* Text block:

Early gentrifiers aren’t engaging in arbitrage in this strict sense; the gains that go to early home-buyers, for instance, are consequences of the unfolding of the gentrification dynamic itself and not of some market imperfection in static comparison. But in the early stages, racism gives rise to a situation where the perception of certain neighborhoods diverges from their lived reality. A white person who notices this can exploit it to procure housing at a discount.

This is primarily because, all things being equal, white people perceive a neighborhood as having more crime the more black people it has in it. Blacks are, in fact, more likely to live in high crime areas, but white perceptions go beyond this reality (see the linked paper for a detailed study).

A white person who knows this will realize that an apartment in a black neighborhood will be systematically cheaper than the same apartment in a white neighborhood. By renting in the black neighborhood, whitey gets a discount without actually facing any additional danger.

The size of this discount is magnified by a second aspect of white racism about black crime. This one relates not to how much crime there is, but to what drives crime, and in particular violent crime. Many white people believe that rather than having a rational basis, violence in black neighborhoods is driven by some kind of cultural pathology or inherent animalistic nature. We therefore come to believe that mere proximity to black people puts us in danger.

This is illustrated in the recent, excellent debate between Ta-Nehisi Coates and Jonathan Chait. (Excellent on Coates’s side, that is. Chait’s contribution consisted of digging himself into a hole, then calling in a backhoe.)

Chait, like many white liberals, tends to fall back on nebulous ideas of black cultural pathology to explain why black people face higher levels of violence and poverty. The primary difference between people like Chait and his conservative counterparts is Chait’s magnanimous acknowledgment that black pathology stems from the legacy of slavery rather than inherent inferiority.

Coates demolishes this whole patronizing and misbegotten enterprise. Drawing on his own experiences growing up in Baltimore, he shows how violence and machismo can be understandable and even necessary ways of surviving in a tough environment. “If you are a young person living in an environment where violence is frequent and random, the willingness to meet any hint of violence with yet more violence is a shield.”

But white gentrifiers moving into black neighborhoods don’t face anything like this same environment of violence. For one thing, a major source of random violence in black communities is the police, who certainly don’t treat white newcomers the same way. For another, these newcomers are disconnected from the social networks, and the legal and illegal economies, on which many urban residents depend for survival, but which can also be suffused with violence.

Certainly, white gentrifiers may be subject to property crime if they are perceived as rich or as easy marks. But the notion that they face the same murder rate as their black neighbors is simply preposterous.

Nevertheless, when I’ve mentioned the possibility of moving to a high-crime, predominantly black neighborhood, I’ve heard jokes — even from leftist comrades — along the lines of “heh, only if you want to get shot.” These are, presumably, people I won’t have to compete with for an apartment. Hence the racist perceptions of crime’s sources and targets drives down rents further and compounds the racial arbitrage.

Obviously real people don’t make such pure and conscious calculations, and white people find themselves living in mostly non-white places due to a variety of cross-cutting cultural and economic pressures. Nevertheless, it is the lower degree of racism of the early arrivals that helps start the whole process of revaluation and displacement.

There’s an almost absurd quality to it: White supremacy is so pervasive, and its structural mechanisms so powerful, that even identifying and rejecting racist attitudes can implicate white people in the reproduction of white supremacy.

It’s an important lesson that shows why anti-racism isn’t just about purifying what’s in our hearts or our heads. It’s about transforming the economic systems and property relations that continue to reproduce racist practices and ideas.

* Material provided:
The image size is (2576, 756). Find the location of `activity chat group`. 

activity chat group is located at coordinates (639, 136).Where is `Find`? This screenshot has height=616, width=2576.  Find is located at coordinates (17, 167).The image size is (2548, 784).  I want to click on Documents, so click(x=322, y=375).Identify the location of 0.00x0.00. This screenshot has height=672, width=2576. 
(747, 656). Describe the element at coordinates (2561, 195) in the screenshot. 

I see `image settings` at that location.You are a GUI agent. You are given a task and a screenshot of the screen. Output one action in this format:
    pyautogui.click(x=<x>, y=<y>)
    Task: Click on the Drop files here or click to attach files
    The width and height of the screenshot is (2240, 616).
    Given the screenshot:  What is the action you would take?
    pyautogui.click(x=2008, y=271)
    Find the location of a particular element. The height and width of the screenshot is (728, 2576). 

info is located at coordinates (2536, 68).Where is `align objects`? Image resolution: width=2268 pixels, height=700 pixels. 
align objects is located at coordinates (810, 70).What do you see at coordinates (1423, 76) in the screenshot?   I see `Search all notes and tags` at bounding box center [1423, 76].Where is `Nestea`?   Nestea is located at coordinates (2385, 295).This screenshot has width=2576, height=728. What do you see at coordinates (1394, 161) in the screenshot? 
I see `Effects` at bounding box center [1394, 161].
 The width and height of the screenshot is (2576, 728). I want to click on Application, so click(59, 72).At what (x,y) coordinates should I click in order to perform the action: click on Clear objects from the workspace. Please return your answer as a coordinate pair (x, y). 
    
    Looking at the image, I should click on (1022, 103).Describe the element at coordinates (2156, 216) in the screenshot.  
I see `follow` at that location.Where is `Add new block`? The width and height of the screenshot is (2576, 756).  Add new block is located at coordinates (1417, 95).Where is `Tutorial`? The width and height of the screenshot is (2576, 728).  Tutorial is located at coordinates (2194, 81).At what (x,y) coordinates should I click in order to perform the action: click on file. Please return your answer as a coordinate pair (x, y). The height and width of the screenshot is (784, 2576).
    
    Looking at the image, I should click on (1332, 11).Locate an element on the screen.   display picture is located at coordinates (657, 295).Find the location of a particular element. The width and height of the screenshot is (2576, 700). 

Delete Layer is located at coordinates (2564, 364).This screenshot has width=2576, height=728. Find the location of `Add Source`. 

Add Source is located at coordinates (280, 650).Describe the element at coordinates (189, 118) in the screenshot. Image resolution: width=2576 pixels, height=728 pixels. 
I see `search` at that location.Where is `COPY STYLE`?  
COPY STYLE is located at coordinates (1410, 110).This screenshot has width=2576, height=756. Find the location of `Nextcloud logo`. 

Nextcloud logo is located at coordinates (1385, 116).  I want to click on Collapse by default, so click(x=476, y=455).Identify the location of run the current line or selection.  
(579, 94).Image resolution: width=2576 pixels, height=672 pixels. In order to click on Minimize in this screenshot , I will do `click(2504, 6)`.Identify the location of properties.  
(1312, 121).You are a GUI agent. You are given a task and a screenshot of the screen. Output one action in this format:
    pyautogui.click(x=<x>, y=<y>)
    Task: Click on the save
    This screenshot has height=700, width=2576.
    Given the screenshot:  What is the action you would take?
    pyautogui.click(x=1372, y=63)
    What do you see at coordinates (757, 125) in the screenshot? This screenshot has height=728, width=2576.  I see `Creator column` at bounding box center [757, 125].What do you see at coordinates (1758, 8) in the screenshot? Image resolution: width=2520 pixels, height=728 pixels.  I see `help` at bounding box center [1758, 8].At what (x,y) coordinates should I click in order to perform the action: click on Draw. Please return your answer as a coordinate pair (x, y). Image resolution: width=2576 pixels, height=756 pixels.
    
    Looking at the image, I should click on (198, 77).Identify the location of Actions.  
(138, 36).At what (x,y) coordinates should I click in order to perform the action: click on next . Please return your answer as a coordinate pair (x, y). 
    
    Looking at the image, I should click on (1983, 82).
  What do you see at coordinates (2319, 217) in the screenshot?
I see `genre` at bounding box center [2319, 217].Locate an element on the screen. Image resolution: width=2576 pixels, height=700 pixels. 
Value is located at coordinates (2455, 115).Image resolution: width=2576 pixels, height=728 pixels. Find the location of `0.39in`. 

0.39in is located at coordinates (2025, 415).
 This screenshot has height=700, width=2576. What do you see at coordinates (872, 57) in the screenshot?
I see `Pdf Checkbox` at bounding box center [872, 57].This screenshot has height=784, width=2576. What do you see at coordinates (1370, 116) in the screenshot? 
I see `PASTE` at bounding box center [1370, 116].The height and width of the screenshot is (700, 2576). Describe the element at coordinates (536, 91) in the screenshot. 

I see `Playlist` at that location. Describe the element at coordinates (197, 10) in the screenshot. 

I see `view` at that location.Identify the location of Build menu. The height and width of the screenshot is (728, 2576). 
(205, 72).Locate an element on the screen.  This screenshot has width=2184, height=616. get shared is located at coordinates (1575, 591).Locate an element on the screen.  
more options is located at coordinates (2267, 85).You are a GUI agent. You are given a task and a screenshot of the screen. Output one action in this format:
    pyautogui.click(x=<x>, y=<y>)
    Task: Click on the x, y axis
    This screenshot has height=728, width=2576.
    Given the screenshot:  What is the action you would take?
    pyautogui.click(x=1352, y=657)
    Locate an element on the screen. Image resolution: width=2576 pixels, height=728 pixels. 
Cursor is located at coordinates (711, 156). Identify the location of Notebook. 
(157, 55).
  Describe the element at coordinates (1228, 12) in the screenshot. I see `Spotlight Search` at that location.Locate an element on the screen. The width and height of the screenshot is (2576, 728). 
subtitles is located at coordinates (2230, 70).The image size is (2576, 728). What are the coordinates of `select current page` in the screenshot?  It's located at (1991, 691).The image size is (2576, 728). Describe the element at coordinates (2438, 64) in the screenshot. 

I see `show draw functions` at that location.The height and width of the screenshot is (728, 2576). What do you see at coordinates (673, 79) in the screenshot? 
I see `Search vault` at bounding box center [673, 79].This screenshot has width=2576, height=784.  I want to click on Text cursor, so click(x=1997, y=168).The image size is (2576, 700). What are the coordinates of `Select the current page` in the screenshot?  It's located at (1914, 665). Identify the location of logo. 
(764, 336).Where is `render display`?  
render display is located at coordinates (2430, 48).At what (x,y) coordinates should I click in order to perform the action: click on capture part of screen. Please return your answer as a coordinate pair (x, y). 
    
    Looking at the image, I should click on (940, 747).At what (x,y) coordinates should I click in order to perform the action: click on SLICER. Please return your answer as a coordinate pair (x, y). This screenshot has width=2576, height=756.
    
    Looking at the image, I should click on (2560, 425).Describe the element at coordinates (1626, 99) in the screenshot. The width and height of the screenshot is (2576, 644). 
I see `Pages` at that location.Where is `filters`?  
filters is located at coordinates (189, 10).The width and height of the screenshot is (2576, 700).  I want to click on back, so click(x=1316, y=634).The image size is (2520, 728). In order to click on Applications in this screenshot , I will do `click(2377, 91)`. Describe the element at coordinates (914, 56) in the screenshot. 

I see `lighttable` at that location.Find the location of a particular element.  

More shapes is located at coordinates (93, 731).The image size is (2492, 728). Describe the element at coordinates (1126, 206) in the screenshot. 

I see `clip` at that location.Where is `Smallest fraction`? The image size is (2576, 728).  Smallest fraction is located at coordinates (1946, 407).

* Task goal: Please pull out everything in the gentrification text from "Nevertheless, when I’ve" down to "revaluation and displacement.", word for word. Work only from the gentrification text, not the data.

* Response to this task:
Nevertheless, when I’ve mentioned the possibility of moving to a high-crime, predominantly black neighborhood, I’ve heard jokes — even from leftist comrades — along the lines of “heh, only if you want to get shot.” These are, presumably, people I won’t have to compete with for an apartment. Hence the racist perceptions of crime’s sources and targets drives down rents further and compounds the racial arbitrage.

Obviously real people don’t make such pure and conscious calculations, and white people find themselves living in mostly non-white places due to a variety of cross-cutting cultural and economic pressures. Nevertheless, it is the lower degree of racism of the early arrivals that helps start the whole process of revaluation and displacement.